= WHAT THE TASK REQUIRES =
Output range, inclusive: from the line containing "100 LPD FPC GLC (11, 2243)" to the line containing "VIEW ALL (10, 1753)". Restate those lines from the data below word for word and only those.

= DATA TO PROCESS =
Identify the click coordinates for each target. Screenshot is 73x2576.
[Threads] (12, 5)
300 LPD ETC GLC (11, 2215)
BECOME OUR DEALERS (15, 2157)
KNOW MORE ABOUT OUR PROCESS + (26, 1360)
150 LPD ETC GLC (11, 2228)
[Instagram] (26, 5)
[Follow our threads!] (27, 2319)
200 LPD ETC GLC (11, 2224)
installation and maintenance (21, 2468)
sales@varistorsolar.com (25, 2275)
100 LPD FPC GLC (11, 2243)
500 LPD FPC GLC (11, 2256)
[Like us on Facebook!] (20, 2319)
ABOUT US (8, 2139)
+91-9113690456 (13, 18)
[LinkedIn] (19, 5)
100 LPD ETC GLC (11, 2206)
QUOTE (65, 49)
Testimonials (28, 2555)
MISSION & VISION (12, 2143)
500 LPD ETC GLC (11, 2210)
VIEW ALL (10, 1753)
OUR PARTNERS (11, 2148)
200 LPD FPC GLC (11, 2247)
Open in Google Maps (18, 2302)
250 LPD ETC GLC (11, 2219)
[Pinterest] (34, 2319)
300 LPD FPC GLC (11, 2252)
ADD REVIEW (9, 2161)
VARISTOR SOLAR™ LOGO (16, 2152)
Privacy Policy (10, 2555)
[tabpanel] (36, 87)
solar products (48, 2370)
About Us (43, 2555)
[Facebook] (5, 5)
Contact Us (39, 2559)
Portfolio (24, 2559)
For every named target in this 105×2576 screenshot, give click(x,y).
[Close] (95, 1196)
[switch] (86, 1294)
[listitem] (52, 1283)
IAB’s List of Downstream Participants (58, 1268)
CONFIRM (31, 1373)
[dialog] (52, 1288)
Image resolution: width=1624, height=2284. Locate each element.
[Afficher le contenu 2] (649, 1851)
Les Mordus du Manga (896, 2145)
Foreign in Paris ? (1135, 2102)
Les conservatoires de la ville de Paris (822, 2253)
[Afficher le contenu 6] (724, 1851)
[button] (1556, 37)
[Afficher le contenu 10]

= OUTPUT =
100 LPD FPC GLC (11, 2243)
500 LPD FPC GLC (11, 2256)
[Like us on Facebook!] (20, 2319)
ABOUT US (8, 2139)
+91-9113690456 (13, 18)
[LinkedIn] (19, 5)
100 LPD ETC GLC (11, 2206)
QUOTE (65, 49)
Testimonials (28, 2555)
MISSION & VISION (12, 2143)
500 LPD ETC GLC (11, 2210)
VIEW ALL (10, 1753)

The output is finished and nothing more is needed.